I am trying to integrate a front-end dashboard built with nuxt with an API back-end built with Flask. Both the front and the back must run on the same local server on the client's closed network. The client wishes to use Flask-Security in order to authenticate users, but this is where the problems start. Originally, the client wanted to serve static pages in the flask-security templates folder.
However, because the pages themselves need data from the API in order to load (using nuxt's asyncData), I ran into problems when trying to deploy the front-end files using "npm run generate"/"npm run build" and the only way I could get the front to work together with the back was by deploying the front-end in server-side rendering and running it locally (npm run start) on a different localhost port than the one the API is running on. So far its been working, but the problem is that now the client wishes to add login to the system, using Flask-Security, but I am running into a brick wall trying to do that...
So, I have a few questions -
1 - What do you think about would be the ideal way of going about this? can it be done?

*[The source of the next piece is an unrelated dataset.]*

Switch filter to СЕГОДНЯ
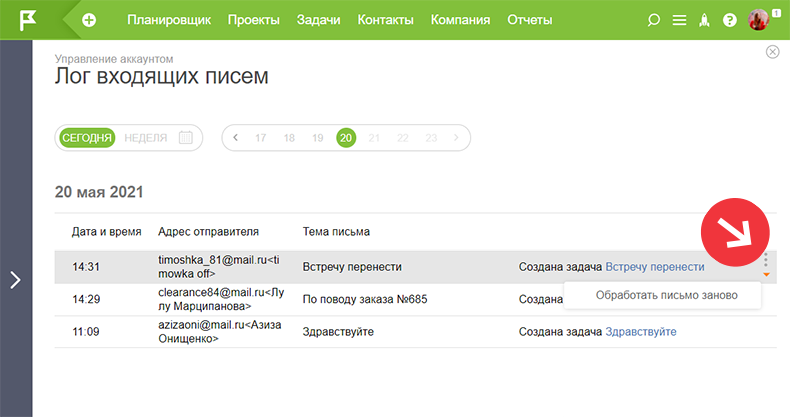pos(87,138)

2 - Could you suggest a different method/setting to integrate the front and the back? What would be the best practices in this situation ? Should the login be done using Flask or using something else? at the front-end or at the back?
3 - Would you recommend a different login method? (just as a note, the front-end hasn't been run with a vue store so far, and I think that is required for authentication through nuxt...)

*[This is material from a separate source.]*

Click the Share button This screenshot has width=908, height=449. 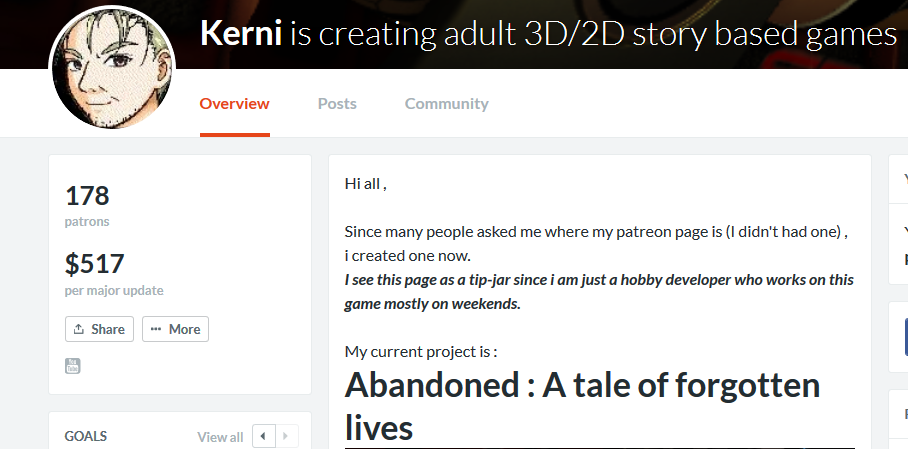(99, 329)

I use Vue (not SSR) and am actively maintaining a fork of flask-security - primarily to improve it for use with modern Single page applications. I have a writeup for using my fork with single page applications here: https://flask-security-too.readthedocs.io/en/latest/spa.html
But to answer your question directly - I would separate out your nuxt/vue front end from your backend completely - they can and should be developed and packaged separately - even if they all run in the same container. My dockerfile downloads my UI repo, runs npm build and copies the entire results to /var/www. I use nginx to serve the static content, and have it route /api to my flask/uwgi backend. The UI communicates via JSON API only - no forms whatsoever. So you will be using Flask-Security for managing users (register etc) and for its endpoint/view authorization protections - but not Flask-Securitys html forms.
For development - where there is no nginx - there are some tricks needed to make sure redirects and such properly bounce between your backend that is running on a different port (locally) than your front end. That 'trick' is a new configuration variable in Flask-Security in my fork called: SECURITY_REDIRECT_HOST which will rewrite redirect URLs to a different port.